ReplyDeleteAnd another core component of my economics degree goes up in smoke ;-)
ReplyDeleteI'm interested in 'the persistence of inadequate ideas' as a concept rather than the finer details of the monetary multiplier in this case. This for me is about institutionalised teaching feedback loops. I remember in my final couple of years in the civil service waiting for a new economics textbook to come out that accounted for the banking crisis in a big way - ie not just an end note chapter but integrated into its content, and one that also had something beyond the very basics of environmental economics. (Ie something more than the steel mill vs fisherman model).
I guess my question is about time lags and institutionalised 'bite points' where new knowledge or analysis becomes available, but takes time to seep through to the mainstream. It's a bit like guidance from central government departments. I remember on a number of site visits in previous policy areas being surprised at how many 'policy iterations' local areas were behind. In some cases all this was, was the renaming of an acronym for no apparent reason than the minister's preference. (Not good in days of regular reshuffles). Liz Truss MP's speech on teaching at the Reform think tank on 10 April makes the same point. Visiting a school in her county, she found teachers doing paperwork that had been scrapped by her department a couple of years previously - so why were they still doing it? Hence my interest about how institutions can use social media as a much better way not just of issuing guidance, but of formulating it and getting instant feedback from it.

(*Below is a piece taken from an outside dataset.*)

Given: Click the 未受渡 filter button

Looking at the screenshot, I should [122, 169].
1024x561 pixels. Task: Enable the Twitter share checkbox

Indeed, this was the substance of Simon Wren-Lewis's piece. It's very hard for teachers of economics - or singing, for that matter - to abandon what they themselves were taught. And it is even harder for the writers of textbooks to do extensive revisions, or indeed for schools and universities to obtain new resources. Consequently inadequate ideas continue to be taught, learned and believed.
DeleteI agree that Monetary wonks may at times find the money multiplier to be the most effective way of explaining some particular aspect of the monetary system.